Watching Ellie is an American television sitcom that stars Julia Louis-Dreyfus and was created by her husband, Brad Hall and aired on NBC from February 26, 2002 to May 20, 2003. Sixteen episodes were broadcast before it was canceled due to low ratings.

Premise and formats 
There were two incarnations of Watching Ellie. Both focused on the character of cabaret singer Ellie Riggs (Louis-Dreyfus), with markedly different approaches.

The first was directed by Ken Kwapis, known for his innovative work in single-camera sitcoms such as The Larry Sanders Show, Malcolm in the Middle and The Bernie Mac Show.  Each 22-minute episode was meant to portray a 22-minute slice of Ellie's life, in real time.  In the earliest episodes, a clock was even shown in the corner of the screen.  Louis-Dreyfus stated in 2003 that the clock was Jeff Zucker's idea. Thirteen episodes were filmed, but only ten aired before the series was put on indefinite hiatus (the remaining first-season episodes have never aired).
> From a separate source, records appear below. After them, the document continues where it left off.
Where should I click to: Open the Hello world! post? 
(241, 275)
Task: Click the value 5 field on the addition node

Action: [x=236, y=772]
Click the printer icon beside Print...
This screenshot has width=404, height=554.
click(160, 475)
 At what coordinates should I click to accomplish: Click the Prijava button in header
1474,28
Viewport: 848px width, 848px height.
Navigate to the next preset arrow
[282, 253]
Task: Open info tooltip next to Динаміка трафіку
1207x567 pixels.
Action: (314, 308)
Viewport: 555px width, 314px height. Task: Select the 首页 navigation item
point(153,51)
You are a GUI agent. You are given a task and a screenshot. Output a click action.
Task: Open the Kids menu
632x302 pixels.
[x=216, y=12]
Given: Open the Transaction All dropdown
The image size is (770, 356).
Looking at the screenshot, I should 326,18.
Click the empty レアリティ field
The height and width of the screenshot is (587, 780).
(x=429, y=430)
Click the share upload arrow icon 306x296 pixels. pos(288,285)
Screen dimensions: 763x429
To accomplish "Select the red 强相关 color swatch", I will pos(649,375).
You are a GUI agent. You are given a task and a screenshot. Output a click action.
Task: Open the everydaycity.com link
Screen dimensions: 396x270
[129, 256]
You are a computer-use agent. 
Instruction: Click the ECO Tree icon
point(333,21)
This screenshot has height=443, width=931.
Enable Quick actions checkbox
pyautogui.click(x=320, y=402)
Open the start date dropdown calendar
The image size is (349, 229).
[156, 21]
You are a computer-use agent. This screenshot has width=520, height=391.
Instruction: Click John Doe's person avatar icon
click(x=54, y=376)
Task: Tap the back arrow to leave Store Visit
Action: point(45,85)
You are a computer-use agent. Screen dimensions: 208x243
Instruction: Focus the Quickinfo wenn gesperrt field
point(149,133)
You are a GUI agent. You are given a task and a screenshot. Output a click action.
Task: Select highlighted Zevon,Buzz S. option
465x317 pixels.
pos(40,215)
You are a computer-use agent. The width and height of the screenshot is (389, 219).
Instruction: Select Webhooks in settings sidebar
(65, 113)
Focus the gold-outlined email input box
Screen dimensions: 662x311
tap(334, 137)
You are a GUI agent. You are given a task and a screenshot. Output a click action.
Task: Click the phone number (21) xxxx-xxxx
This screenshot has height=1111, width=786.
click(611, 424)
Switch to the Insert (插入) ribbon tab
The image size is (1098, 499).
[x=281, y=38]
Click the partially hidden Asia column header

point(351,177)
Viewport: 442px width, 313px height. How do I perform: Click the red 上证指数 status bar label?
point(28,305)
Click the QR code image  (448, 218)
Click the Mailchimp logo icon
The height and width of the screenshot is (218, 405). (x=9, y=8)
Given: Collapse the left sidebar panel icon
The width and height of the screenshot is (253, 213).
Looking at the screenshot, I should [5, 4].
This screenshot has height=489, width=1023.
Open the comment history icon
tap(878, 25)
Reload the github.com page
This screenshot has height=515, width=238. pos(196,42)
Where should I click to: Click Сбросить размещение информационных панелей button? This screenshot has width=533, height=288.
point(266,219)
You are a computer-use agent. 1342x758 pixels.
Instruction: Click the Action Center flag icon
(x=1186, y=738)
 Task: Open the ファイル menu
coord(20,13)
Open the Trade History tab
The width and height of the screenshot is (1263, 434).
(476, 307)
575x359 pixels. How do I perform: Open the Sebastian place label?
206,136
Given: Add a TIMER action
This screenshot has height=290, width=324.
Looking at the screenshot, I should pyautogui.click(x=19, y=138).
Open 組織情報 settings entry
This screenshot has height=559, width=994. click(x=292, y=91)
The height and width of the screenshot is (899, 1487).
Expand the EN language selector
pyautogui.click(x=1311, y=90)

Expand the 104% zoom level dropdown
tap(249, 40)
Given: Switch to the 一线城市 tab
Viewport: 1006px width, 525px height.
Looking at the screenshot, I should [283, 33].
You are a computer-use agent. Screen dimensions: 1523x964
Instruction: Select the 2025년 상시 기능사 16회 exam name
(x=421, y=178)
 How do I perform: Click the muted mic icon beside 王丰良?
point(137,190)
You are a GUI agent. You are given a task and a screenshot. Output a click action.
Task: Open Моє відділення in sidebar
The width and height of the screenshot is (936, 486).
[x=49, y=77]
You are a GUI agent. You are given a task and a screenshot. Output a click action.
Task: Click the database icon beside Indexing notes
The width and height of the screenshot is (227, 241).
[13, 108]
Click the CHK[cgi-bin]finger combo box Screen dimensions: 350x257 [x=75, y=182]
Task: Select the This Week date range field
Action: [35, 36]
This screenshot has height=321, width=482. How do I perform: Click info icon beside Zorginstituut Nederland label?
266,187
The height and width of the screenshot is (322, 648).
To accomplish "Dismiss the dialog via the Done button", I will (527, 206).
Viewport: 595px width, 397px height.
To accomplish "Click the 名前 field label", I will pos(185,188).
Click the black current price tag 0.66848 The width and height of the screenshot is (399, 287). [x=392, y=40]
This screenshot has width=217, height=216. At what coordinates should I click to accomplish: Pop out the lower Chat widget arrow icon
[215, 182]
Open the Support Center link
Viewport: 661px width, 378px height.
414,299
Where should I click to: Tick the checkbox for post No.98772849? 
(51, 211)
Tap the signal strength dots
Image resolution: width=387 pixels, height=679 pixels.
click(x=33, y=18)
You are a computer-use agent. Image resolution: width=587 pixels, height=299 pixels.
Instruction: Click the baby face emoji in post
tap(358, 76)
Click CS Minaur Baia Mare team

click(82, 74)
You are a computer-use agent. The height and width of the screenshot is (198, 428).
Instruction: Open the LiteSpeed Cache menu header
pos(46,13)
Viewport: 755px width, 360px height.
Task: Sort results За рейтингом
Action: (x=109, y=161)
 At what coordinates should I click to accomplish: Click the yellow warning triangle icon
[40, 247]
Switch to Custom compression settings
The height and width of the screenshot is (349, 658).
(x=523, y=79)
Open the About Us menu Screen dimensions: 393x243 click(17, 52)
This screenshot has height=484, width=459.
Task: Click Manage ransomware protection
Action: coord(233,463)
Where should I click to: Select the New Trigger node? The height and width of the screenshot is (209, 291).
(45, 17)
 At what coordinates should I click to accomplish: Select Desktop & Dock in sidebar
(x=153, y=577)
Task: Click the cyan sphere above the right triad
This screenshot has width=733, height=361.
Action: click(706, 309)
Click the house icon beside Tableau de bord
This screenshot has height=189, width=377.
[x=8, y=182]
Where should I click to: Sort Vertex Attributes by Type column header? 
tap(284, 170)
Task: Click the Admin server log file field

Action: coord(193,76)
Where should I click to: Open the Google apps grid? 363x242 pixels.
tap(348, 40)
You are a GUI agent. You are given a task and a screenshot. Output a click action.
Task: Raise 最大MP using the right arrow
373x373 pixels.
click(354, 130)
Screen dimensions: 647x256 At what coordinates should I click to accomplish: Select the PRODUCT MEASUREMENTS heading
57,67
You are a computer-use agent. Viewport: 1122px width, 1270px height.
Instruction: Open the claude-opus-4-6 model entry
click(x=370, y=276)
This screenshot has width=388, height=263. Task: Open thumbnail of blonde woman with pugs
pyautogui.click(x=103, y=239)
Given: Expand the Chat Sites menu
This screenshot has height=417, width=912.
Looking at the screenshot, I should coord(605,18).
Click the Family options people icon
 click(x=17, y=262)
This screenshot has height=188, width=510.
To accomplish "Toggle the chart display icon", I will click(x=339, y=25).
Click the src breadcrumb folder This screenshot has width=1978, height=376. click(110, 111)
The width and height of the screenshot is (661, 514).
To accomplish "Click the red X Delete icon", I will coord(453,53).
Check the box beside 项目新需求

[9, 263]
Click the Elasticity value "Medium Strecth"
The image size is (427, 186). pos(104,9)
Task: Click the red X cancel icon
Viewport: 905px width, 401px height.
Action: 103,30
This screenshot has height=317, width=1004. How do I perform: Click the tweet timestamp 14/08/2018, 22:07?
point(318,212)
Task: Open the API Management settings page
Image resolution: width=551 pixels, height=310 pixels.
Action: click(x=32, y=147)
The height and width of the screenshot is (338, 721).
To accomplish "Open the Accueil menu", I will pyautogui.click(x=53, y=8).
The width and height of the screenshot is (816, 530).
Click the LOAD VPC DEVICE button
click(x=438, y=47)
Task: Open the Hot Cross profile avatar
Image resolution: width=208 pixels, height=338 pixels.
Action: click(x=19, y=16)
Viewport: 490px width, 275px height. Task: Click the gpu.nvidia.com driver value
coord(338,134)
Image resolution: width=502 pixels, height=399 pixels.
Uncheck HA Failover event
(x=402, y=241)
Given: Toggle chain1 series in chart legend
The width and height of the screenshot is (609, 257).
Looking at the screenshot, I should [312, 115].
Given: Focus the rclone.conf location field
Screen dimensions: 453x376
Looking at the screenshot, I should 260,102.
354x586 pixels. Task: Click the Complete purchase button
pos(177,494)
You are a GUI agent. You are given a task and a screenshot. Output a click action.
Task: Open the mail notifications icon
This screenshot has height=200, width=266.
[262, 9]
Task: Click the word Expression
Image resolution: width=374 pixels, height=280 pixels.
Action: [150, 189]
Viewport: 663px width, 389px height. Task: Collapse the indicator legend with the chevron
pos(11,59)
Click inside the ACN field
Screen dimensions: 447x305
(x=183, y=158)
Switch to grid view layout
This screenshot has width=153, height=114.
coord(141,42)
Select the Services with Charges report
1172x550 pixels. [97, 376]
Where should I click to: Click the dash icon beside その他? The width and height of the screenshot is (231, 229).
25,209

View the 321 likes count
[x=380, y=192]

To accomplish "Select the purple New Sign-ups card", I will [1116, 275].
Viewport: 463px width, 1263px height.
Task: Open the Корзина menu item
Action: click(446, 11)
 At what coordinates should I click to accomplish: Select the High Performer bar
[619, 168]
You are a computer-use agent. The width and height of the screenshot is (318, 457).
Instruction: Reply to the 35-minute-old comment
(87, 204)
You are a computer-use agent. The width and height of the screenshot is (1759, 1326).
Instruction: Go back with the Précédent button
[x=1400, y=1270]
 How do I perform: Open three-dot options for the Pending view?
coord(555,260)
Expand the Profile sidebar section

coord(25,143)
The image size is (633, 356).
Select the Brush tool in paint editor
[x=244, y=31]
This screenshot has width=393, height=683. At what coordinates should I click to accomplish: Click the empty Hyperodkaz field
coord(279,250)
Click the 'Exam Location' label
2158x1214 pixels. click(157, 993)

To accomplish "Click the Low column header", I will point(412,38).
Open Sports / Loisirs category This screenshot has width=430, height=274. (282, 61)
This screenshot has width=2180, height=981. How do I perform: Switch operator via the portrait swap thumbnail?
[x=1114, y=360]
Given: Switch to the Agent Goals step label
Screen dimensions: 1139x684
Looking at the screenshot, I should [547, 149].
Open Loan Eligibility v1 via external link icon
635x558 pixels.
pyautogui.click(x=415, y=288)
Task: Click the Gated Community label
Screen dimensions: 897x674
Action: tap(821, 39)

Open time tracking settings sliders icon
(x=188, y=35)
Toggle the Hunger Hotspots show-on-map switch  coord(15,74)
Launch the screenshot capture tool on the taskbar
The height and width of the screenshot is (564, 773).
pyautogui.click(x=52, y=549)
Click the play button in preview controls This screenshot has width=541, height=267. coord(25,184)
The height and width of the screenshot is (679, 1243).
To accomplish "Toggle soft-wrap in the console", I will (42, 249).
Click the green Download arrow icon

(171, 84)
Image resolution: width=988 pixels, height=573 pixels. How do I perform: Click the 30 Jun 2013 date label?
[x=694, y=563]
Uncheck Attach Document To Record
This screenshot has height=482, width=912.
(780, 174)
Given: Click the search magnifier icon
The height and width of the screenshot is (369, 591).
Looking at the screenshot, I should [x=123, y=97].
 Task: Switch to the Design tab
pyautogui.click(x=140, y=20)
Nearly a full year later, the show reappeared as a more traditional sitcom, with multiple cameras and a live studio audience plus an added laugh track.  This version fared even worse than its predecessor and was canceled after six episodes.

Cast 
 Julia Louis-Dreyfus – Ellie Riggs
 Lauren Bowles – Susan
 Steve Carell – Edgar
 Darren Boyd – Ben
 Peter Stormare – Ingvar
 Don Lake – Dr. Zimmerman

Production
Louis-Dreyfus and Hall earned salaries of $350,000 each per episode and their contracts stipulated 15 episodes per season, rather than the usual 22. Carsey-Werner-Mandabach Productions, the original production company, dropped out because of the high costs and was replaced by NBC Studios.

The show was pitched to ABC, CBS, Fox and HBO, who all turned down the series.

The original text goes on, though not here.